As if that’s not enough, we also want deploying to be safe, and not cause any downtime. All of this and a robust test suite should make developers comfortable and confident in deploying their own changes. In this post we will explain how deploying works at Channable, and how we let our beliefs about software development shape our workflow.
At Channable, we do upwards of 50 deployments per day. We believe iterating quickly creates a better product for our customers and more satisfaction for the developers. Small changes are better tested, reviewed, easier to debug and easier to roll back. However, iterating quickly with small changes requires a highly automated continuous integration and continuous delivery (CI/CD) workflow.

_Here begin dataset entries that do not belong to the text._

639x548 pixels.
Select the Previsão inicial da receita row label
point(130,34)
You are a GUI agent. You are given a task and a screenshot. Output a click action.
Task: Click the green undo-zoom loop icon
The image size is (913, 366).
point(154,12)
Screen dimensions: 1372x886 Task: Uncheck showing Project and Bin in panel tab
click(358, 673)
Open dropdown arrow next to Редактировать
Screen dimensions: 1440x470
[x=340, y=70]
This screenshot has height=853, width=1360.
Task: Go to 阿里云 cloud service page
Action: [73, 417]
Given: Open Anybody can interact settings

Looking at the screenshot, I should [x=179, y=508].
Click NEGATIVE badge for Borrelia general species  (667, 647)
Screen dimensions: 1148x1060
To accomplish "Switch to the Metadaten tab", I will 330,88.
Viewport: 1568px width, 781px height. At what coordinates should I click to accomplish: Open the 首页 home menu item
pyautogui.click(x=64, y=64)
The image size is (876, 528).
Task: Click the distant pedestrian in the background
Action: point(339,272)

We have several git repositories for the different services that make up the Channable tool. We work according to the not rocket science rule, with a main branch that should always be ready for deployment (and usually already deployed) you can base a new branch off. A branch only lives for a few days to a few weeks, and we try to keep changes small. This approach has worked really well for us over the years. Sticking with our git methodology was a manual process for years, requiring us to educate all contributors. As with all manual processes, mistakes do happen, and with git a mistake quickly becomes practically permanent. At the time we already strongly believed that any repetitive action should be automated, so we set our sights on finding a merge bot.
No merge bot suited our requirements, except Hoff, which was written by one of our engineers based on his own convictions about what a merge bot should do.
Regarding deployment, we started out automating steps with scripts, then automating them in Ansible, and then automating Ansible. Eventually, non-CI/CD related reasons made us switch to using mostly Nix and Nomad, allowing us to cut out Ansible. Luckily, because we already abstracted deployment to be done by a tool we built ourselves, we only had to change the tool to support this alternative flow while the developers doing the actual deploying were none the wiser. We architected our workflow to be based on the idea that the deployment tool does deployment, not that it is, as it was initially, a wrapper for Ansible.
Deploying was now entirely standardized, but required manual coordination. Manually coordinating deployments really doesn’t scale to a team of 100 developers, especially if some of them are working from home. To ensure safe and reliable deployment, we needed to automate one last thing, namely coordinating deployments. For this we built a queueing system that will trigger the deployments rather than the developers. We will later describe this queuing system in a separate blog post.
We could leverage our existing CI system to also build and deploy packages, moving steps from a command line interface to a web interface. But that is just unnecessary hassle if our belief is that all changes on the main branch should be deployed! Given we already automated merging, we gave developers the ability to, when merging, also queue a deployment of the code they just merged in our queueing system. Without spoiling too much about the design and implementation of the queuing system, this was the final piece of the automation puzzle.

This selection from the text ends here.